**REQUIREMENTS:**
Reproduce every one of the following items word for word, with nothing added, dropped, or changed.
##### PROVIDED DATA #####
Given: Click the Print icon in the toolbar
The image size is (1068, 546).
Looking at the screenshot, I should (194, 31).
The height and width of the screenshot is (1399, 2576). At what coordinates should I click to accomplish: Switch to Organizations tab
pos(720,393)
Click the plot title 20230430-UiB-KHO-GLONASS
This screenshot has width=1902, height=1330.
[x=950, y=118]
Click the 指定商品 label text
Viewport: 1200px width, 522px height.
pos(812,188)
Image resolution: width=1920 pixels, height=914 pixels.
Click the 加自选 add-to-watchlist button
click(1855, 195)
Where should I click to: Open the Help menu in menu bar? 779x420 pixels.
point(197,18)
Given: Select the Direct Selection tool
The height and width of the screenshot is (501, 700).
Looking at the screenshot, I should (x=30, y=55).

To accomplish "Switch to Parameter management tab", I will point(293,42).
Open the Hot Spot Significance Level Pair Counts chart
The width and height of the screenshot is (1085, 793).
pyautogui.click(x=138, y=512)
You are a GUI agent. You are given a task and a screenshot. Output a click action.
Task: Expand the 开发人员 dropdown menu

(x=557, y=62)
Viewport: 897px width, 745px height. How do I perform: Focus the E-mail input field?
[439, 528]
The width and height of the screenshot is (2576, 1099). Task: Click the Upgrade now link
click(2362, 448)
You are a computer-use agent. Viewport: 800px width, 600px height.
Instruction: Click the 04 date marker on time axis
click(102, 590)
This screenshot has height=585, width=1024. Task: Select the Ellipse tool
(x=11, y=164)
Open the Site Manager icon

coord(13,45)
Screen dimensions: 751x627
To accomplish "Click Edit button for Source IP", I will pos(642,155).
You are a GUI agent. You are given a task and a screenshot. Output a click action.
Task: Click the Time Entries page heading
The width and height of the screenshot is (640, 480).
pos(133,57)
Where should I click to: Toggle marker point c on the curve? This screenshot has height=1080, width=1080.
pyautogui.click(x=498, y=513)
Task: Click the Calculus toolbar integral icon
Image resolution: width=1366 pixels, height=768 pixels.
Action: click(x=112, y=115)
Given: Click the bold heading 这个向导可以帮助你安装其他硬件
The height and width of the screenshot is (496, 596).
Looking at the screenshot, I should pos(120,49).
#####
**ANSWER TO THE EXERCISE:**
Given: Click the Print icon in the toolbar
The image size is (1068, 546).
Looking at the screenshot, I should (194, 31).
The height and width of the screenshot is (1399, 2576). At what coordinates should I click to accomplish: Switch to Organizations tab
pos(720,393)
Click the plot title 20230430-UiB-KHO-GLONASS
This screenshot has width=1902, height=1330.
[x=950, y=118]
Click the 指定商品 label text
Viewport: 1200px width, 522px height.
pos(812,188)
Image resolution: width=1920 pixels, height=914 pixels.
Click the 加自选 add-to-watchlist button
click(1855, 195)
Where should I click to: Open the Help menu in menu bar? 779x420 pixels.
point(197,18)
Given: Select the Direct Selection tool
The height and width of the screenshot is (501, 700).
Looking at the screenshot, I should (x=30, y=55).

To accomplish "Switch to Parameter management tab", I will point(293,42).
Open the Hot Spot Significance Level Pair Counts chart
The width and height of the screenshot is (1085, 793).
pyautogui.click(x=138, y=512)
You are a GUI agent. You are given a task and a screenshot. Output a click action.
Task: Expand the 开发人员 dropdown menu

(x=557, y=62)
Viewport: 897px width, 745px height. How do I perform: Focus the E-mail input field?
[439, 528]
The width and height of the screenshot is (2576, 1099). Task: Click the Upgrade now link
click(2362, 448)
You are a computer-use agent. Viewport: 800px width, 600px height.
Instruction: Click the 04 date marker on time axis
click(102, 590)
This screenshot has height=585, width=1024. Task: Select the Ellipse tool
(x=11, y=164)
Open the Site Manager icon

coord(13,45)
Screen dimensions: 751x627
To accomplish "Click Edit button for Source IP", I will pos(642,155).
You are a GUI agent. You are given a task and a screenshot. Output a click action.
Task: Click the Time Entries page heading
The width and height of the screenshot is (640, 480).
pos(133,57)
Where should I click to: Toggle marker point c on the curve? This screenshot has height=1080, width=1080.
pyautogui.click(x=498, y=513)
Task: Click the Calculus toolbar integral icon
Image resolution: width=1366 pixels, height=768 pixels.
Action: click(x=112, y=115)
Given: Click the bold heading 这个向导可以帮助你安装其他硬件
The height and width of the screenshot is (496, 596).
Looking at the screenshot, I should pos(120,49).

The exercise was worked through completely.